I picked up the new Cortex-based Marvel RPG last week (review probably starting next week, after Savage Worlds concludes). One of the immediate oddities of the game that seems to have leaped out at everyone was the lack of a systematic character creation method. It comes down to “pick an existing Marvel character and give him or her whatever stats seem reasonable.” Maybe there’s a plan for a more in-depth system in a later book or maybe Marvel put its foot down that their last system got a lot of flack from people like me about how easy it was to minmax and break the system and that wasn’t to happen again. Either way, the lack is palpable for players (who make up the majority of players that I know) that want to make their own heroes.

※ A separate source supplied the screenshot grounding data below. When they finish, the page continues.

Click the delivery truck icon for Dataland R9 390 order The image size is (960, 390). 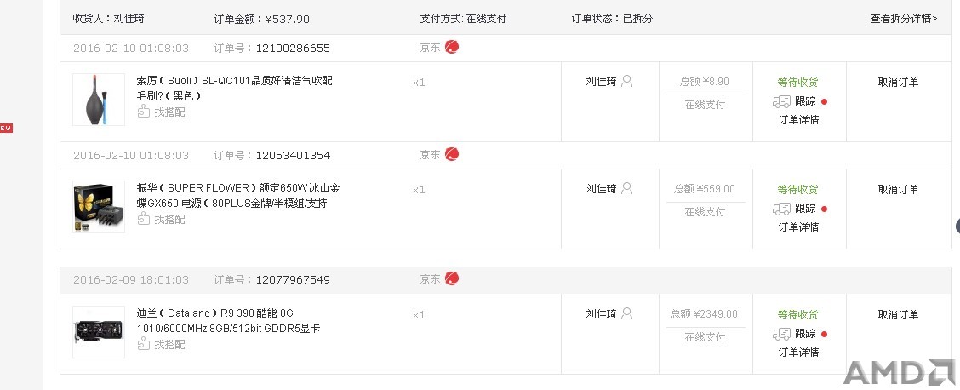[782, 335]
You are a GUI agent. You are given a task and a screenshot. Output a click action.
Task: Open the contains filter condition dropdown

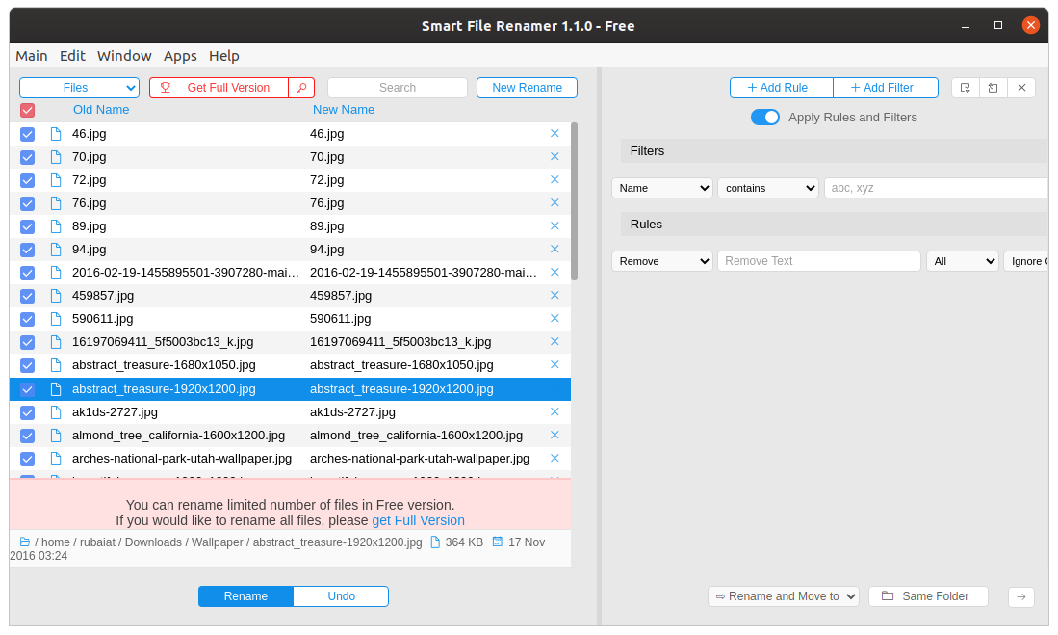(x=768, y=188)
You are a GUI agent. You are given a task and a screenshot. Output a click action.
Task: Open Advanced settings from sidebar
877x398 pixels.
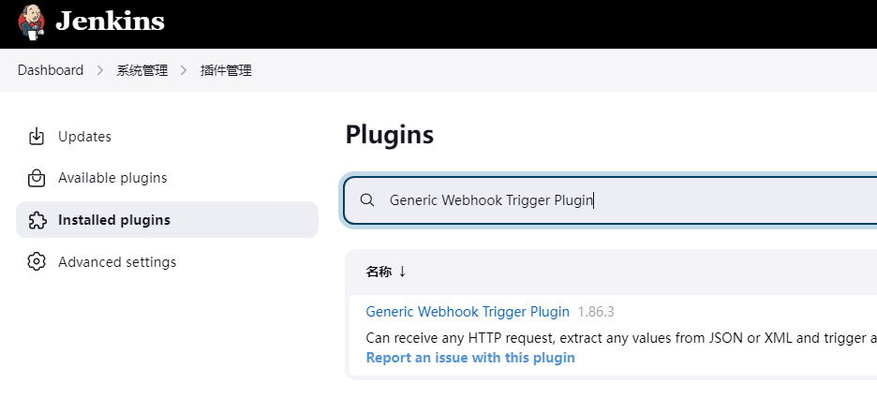click(x=167, y=261)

The system below is a first tinkering on my part to retrofit points onto the system. Costs for things are largely based on how much system utility a given power or SFX seems to have: that is, if the power die or SFX could conceivably be used more often in dice pools, it’s priced more expensively. Even with the points, you’ll want to have a pretty in-depth discussion between GM and player about each hero and make sure elements are added because they’re thematic to the hero the player wants, not because the player has spare points and wants to pick up something useful. GMs are specifically encouraged to assess additional point cost to “unrelated collection of useful powers” characters and may even provide a few bonus points to characters that take situationally-useful but highly in-theme powers.
All that said, the points below do get within spitting distance of the existing datafiles that I priced. For reference:
- Local: Armor
- Regional: Colossus, Cyclops
- Regional +XP: Human Torch, Iron Fist, Luke Cage, Ms. Marvel, Shadowcat, Thing
- Global: Beast, Black Widow, Invisible Woman, Mister Fantastic
- Global +XP: Captain America, Daredevil, Iron Man, Spider-Woman
- Cosmic: Emma Frost, Spider-Man, Storm, Wolverine
Power Level
Starting characters in this system are rated by power level. This is basically the frame of the game that the characters can play from the starting session. If you let experience persist across Events, characters will likely upgrade levels every few Events.
- Local characters are either just starting out or have profoundly limited powersets. They will most frequently deal with small-time criminals (“Street Heroes”) or be in training for higher-powered teams (e.g., X-Men trainees). Local characters start with 20 points to spend on Power Sets and 4 points to spend on Specialties.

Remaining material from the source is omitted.